**** Records for the exercise ****

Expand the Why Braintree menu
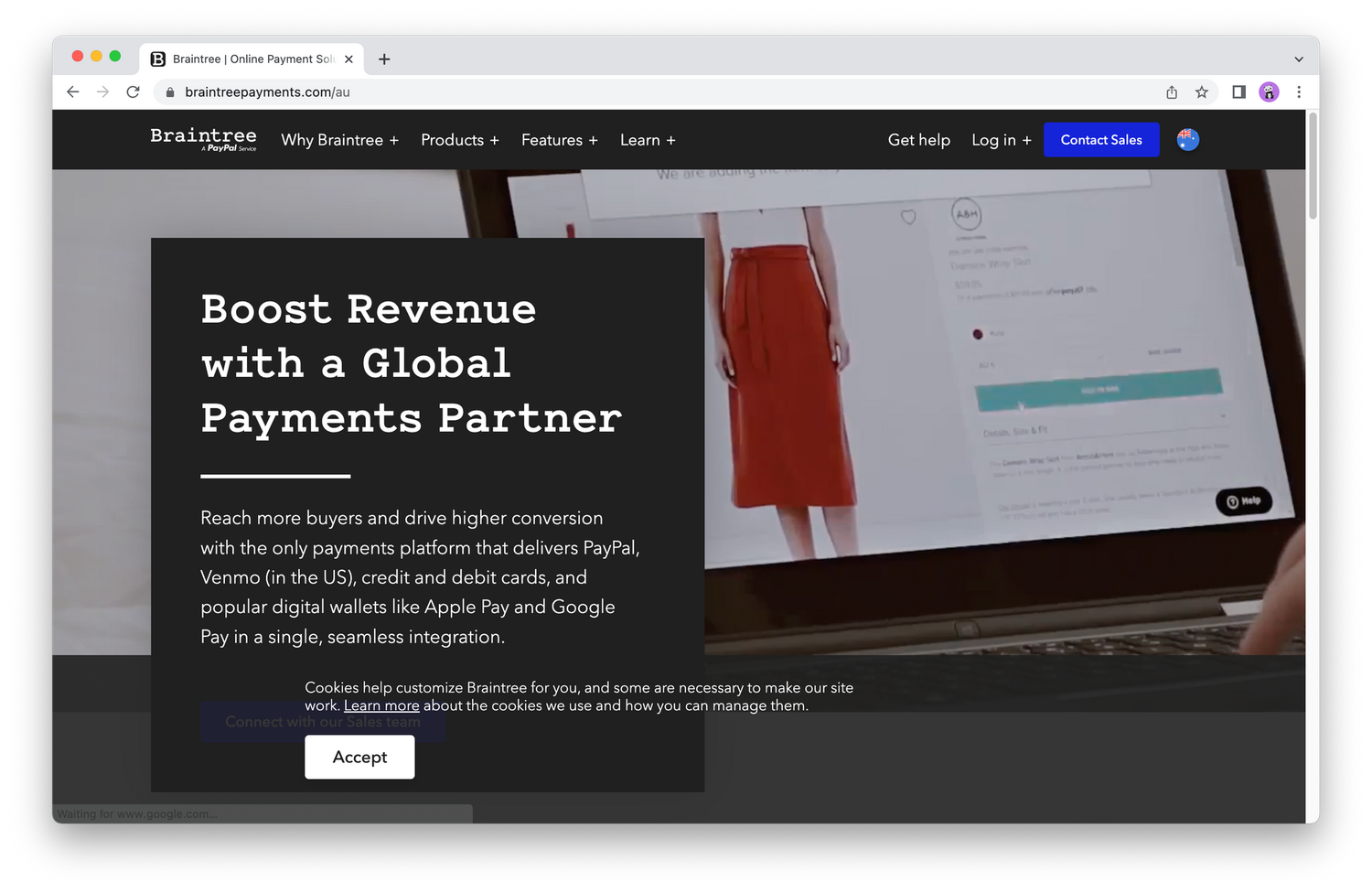The image size is (1372, 893). pyautogui.click(x=339, y=140)
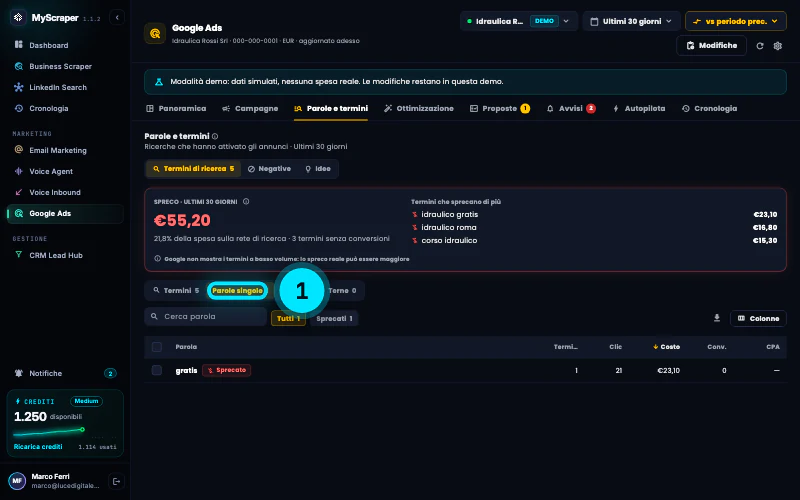Click info icon next to Spreco label
Image resolution: width=800 pixels, height=500 pixels.
(x=246, y=202)
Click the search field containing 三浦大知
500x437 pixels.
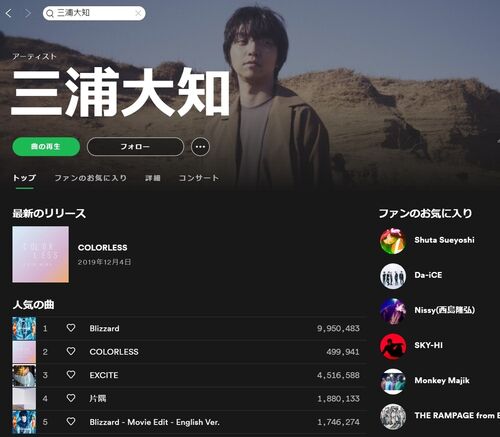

****

The records above should be retyped in full and exactly; omit the pictures.

Expand the Why Braintree menu
The image size is (1372, 893). pyautogui.click(x=339, y=140)
Click info icon next to Spreco label
Image resolution: width=800 pixels, height=500 pixels.
(x=246, y=202)
Click the search field containing 三浦大知
500x437 pixels.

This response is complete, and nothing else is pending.